* Problem to solve:
Copy out the data in full, keeping each line exactly as it reads.

Stored entries
+ + + + + + +

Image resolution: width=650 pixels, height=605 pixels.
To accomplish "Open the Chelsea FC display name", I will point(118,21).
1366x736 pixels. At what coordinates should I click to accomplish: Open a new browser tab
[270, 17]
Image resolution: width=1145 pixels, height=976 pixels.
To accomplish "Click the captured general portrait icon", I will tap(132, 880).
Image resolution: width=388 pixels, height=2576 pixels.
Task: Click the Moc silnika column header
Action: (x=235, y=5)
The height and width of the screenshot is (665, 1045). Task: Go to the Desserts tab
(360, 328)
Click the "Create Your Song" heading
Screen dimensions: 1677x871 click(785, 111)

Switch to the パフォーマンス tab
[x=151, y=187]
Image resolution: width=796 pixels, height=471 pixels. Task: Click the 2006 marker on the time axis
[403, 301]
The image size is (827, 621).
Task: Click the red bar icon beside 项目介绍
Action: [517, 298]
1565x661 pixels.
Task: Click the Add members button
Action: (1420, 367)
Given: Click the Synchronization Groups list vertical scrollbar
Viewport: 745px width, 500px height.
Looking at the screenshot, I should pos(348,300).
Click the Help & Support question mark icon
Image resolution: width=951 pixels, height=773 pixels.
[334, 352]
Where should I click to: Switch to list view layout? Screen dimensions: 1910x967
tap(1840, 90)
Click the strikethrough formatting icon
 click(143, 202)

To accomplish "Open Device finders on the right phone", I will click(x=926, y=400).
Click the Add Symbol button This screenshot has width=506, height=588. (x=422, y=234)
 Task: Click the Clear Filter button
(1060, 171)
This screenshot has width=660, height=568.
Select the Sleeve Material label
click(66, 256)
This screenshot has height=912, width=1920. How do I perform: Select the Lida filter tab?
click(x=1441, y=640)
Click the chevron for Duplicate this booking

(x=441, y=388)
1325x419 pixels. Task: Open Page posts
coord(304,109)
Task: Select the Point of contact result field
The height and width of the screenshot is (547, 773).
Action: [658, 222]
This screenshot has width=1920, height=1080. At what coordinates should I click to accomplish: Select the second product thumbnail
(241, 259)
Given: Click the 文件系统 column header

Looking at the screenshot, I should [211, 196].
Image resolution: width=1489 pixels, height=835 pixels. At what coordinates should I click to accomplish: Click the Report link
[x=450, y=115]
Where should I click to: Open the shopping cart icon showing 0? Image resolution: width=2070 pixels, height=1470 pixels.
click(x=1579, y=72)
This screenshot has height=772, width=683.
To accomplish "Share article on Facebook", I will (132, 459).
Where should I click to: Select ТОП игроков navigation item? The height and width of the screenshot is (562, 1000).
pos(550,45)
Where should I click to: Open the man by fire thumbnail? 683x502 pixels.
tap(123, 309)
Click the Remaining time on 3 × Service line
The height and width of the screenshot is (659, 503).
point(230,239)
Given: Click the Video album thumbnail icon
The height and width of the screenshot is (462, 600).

+ + + + + + +

* Exercise output:
Image resolution: width=650 pixels, height=605 pixels.
To accomplish "Open the Chelsea FC display name", I will point(118,21).
1366x736 pixels. At what coordinates should I click to accomplish: Open a new browser tab
[270, 17]
Image resolution: width=1145 pixels, height=976 pixels.
To accomplish "Click the captured general portrait icon", I will tap(132, 880).
Image resolution: width=388 pixels, height=2576 pixels.
Task: Click the Moc silnika column header
Action: (x=235, y=5)
The height and width of the screenshot is (665, 1045). Task: Go to the Desserts tab
(360, 328)
Click the "Create Your Song" heading
Screen dimensions: 1677x871 click(785, 111)

Switch to the パフォーマンス tab
[x=151, y=187]
Image resolution: width=796 pixels, height=471 pixels. Task: Click the 2006 marker on the time axis
[403, 301]
The image size is (827, 621).
Task: Click the red bar icon beside 项目介绍
Action: [517, 298]
1565x661 pixels.
Task: Click the Add members button
Action: (1420, 367)
Given: Click the Synchronization Groups list vertical scrollbar
Viewport: 745px width, 500px height.
Looking at the screenshot, I should pos(348,300).
Click the Help & Support question mark icon
Image resolution: width=951 pixels, height=773 pixels.
[334, 352]
Where should I click to: Switch to list view layout? Screen dimensions: 1910x967
tap(1840, 90)
Click the strikethrough formatting icon
 click(143, 202)

To accomplish "Open Device finders on the right phone", I will click(x=926, y=400).
Click the Add Symbol button This screenshot has width=506, height=588. (x=422, y=234)
 Task: Click the Clear Filter button
(1060, 171)
This screenshot has width=660, height=568.
Select the Sleeve Material label
click(66, 256)
This screenshot has height=912, width=1920. How do I perform: Select the Lida filter tab?
click(x=1441, y=640)
Click the chevron for Duplicate this booking

(x=441, y=388)
1325x419 pixels. Task: Open Page posts
coord(304,109)
Task: Select the Point of contact result field
The height and width of the screenshot is (547, 773).
Action: [658, 222]
This screenshot has width=1920, height=1080. At what coordinates should I click to accomplish: Select the second product thumbnail
(241, 259)
Given: Click the 文件系统 column header

Looking at the screenshot, I should [211, 196].
Image resolution: width=1489 pixels, height=835 pixels. At what coordinates should I click to accomplish: Click the Report link
[x=450, y=115]
Where should I click to: Open the shopping cart icon showing 0? Image resolution: width=2070 pixels, height=1470 pixels.
click(x=1579, y=72)
This screenshot has height=772, width=683.
To accomplish "Share article on Facebook", I will (132, 459).
Where should I click to: Select ТОП игроков navigation item? The height and width of the screenshot is (562, 1000).
pos(550,45)
Where should I click to: Open the man by fire thumbnail? 683x502 pixels.
tap(123, 309)
Click the Remaining time on 3 × Service line
The height and width of the screenshot is (659, 503).
point(230,239)
Given: Click the Video album thumbnail icon
The height and width of the screenshot is (462, 600).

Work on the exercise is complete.